-------- Data records --------
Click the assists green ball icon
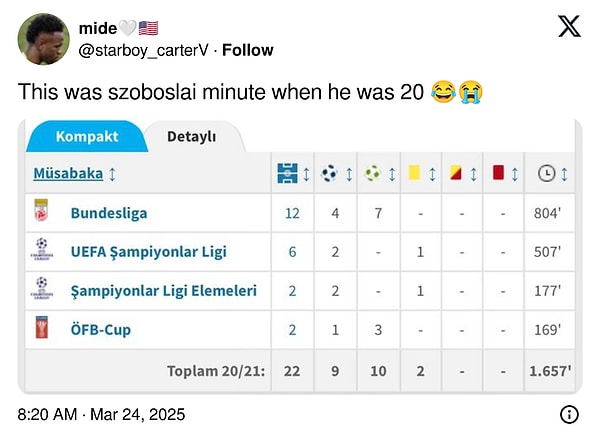The image size is (600, 445). (x=372, y=173)
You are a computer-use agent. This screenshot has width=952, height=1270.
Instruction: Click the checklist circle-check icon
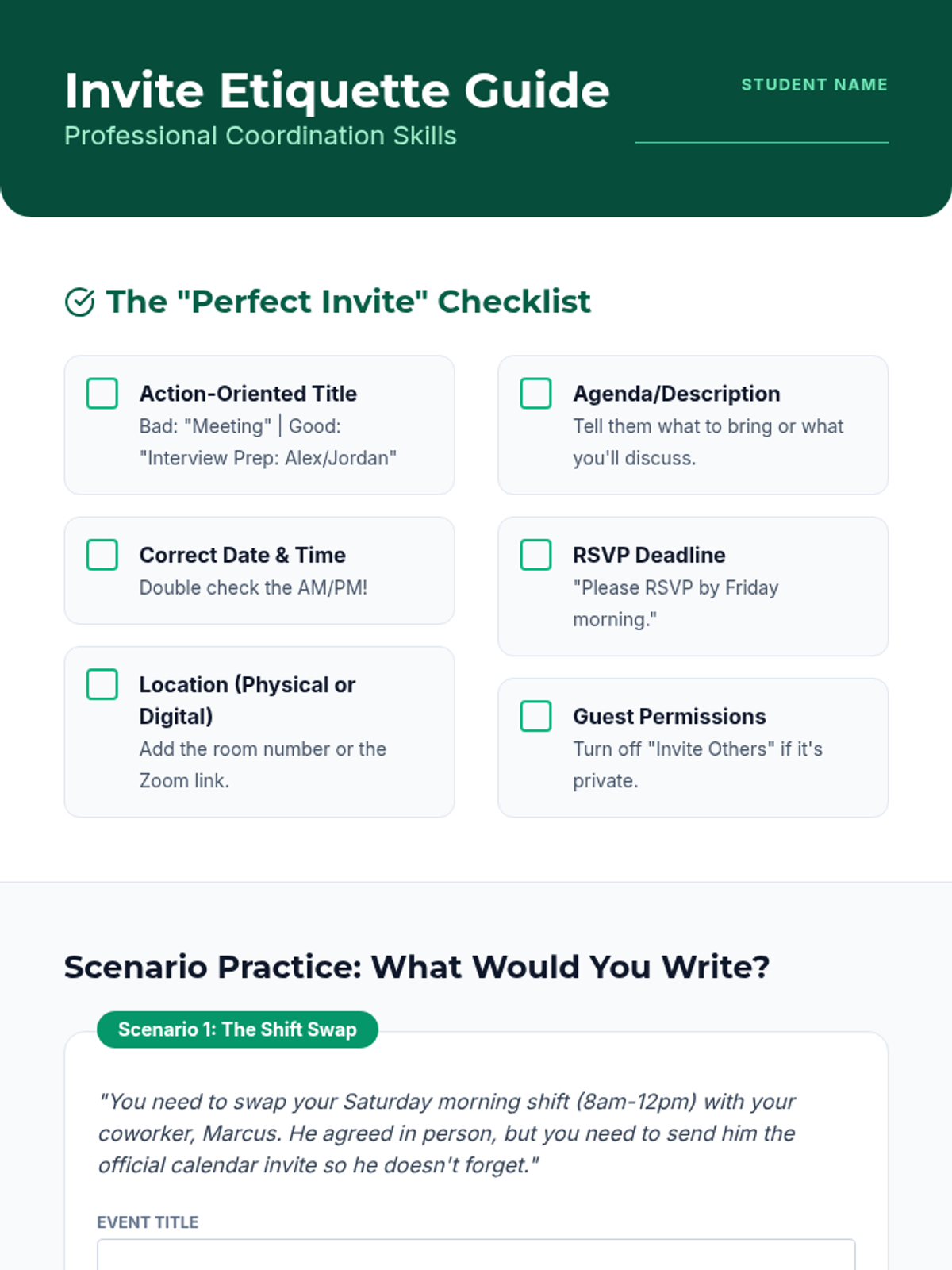pyautogui.click(x=79, y=302)
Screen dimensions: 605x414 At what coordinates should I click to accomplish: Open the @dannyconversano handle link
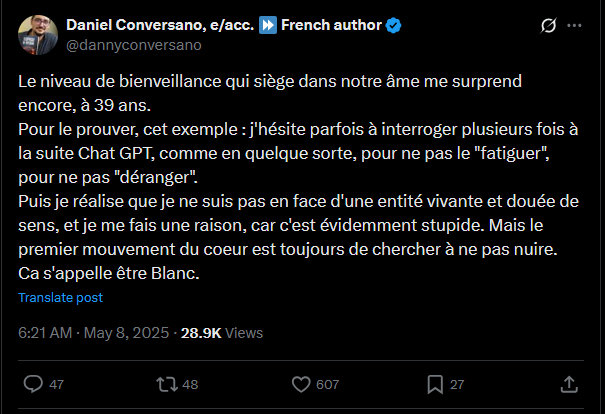pos(134,45)
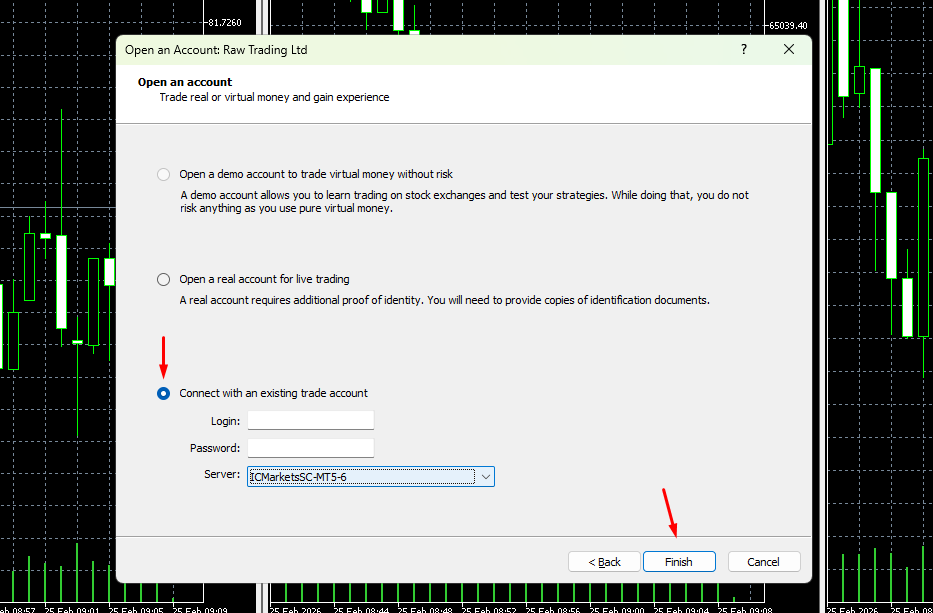Click the demo account description text
Screen dimensions: 933x613
point(464,202)
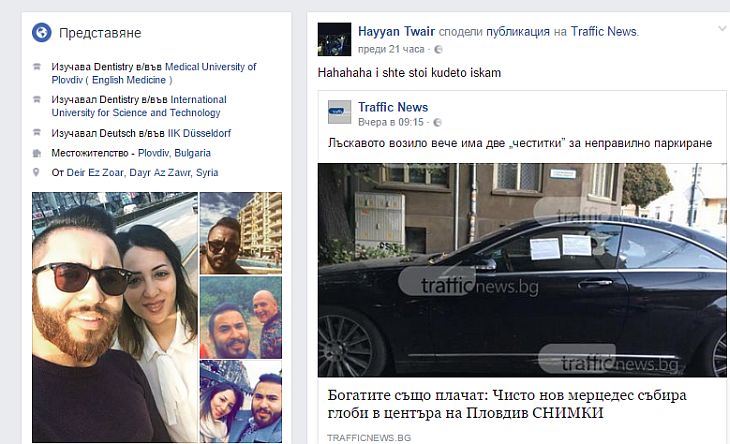Click the globe icon beside Представяне
The height and width of the screenshot is (444, 730).
pos(41,33)
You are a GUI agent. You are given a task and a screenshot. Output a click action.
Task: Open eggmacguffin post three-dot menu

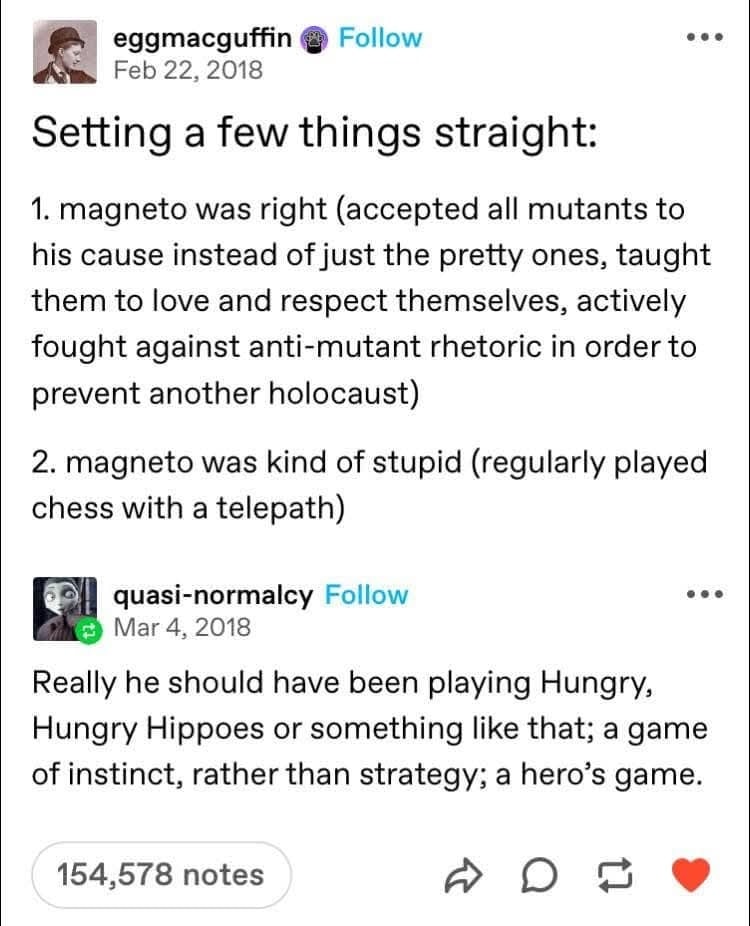(705, 37)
--------
● **How to complete this task**
Everything in the entries above should be transcribed exactly, apart from the pictures.

● **Answer box**
Click the assists green ball icon
The image size is (600, 445). (x=372, y=173)
You are a computer-use agent. This screenshot has width=952, height=1270.
Instruction: Click the checklist circle-check icon
pyautogui.click(x=79, y=302)
Screen dimensions: 605x414 At what coordinates should I click to accomplish: Open the @dannyconversano handle link
pos(134,45)
Click the demo account description text
Screen dimensions: 933x613
point(464,202)
Click the globe icon beside Представяне
The height and width of the screenshot is (444, 730).
pos(41,33)
You are a GUI agent. You are given a task and a screenshot. Output a click action.
Task: Open eggmacguffin post three-dot menu

(705, 37)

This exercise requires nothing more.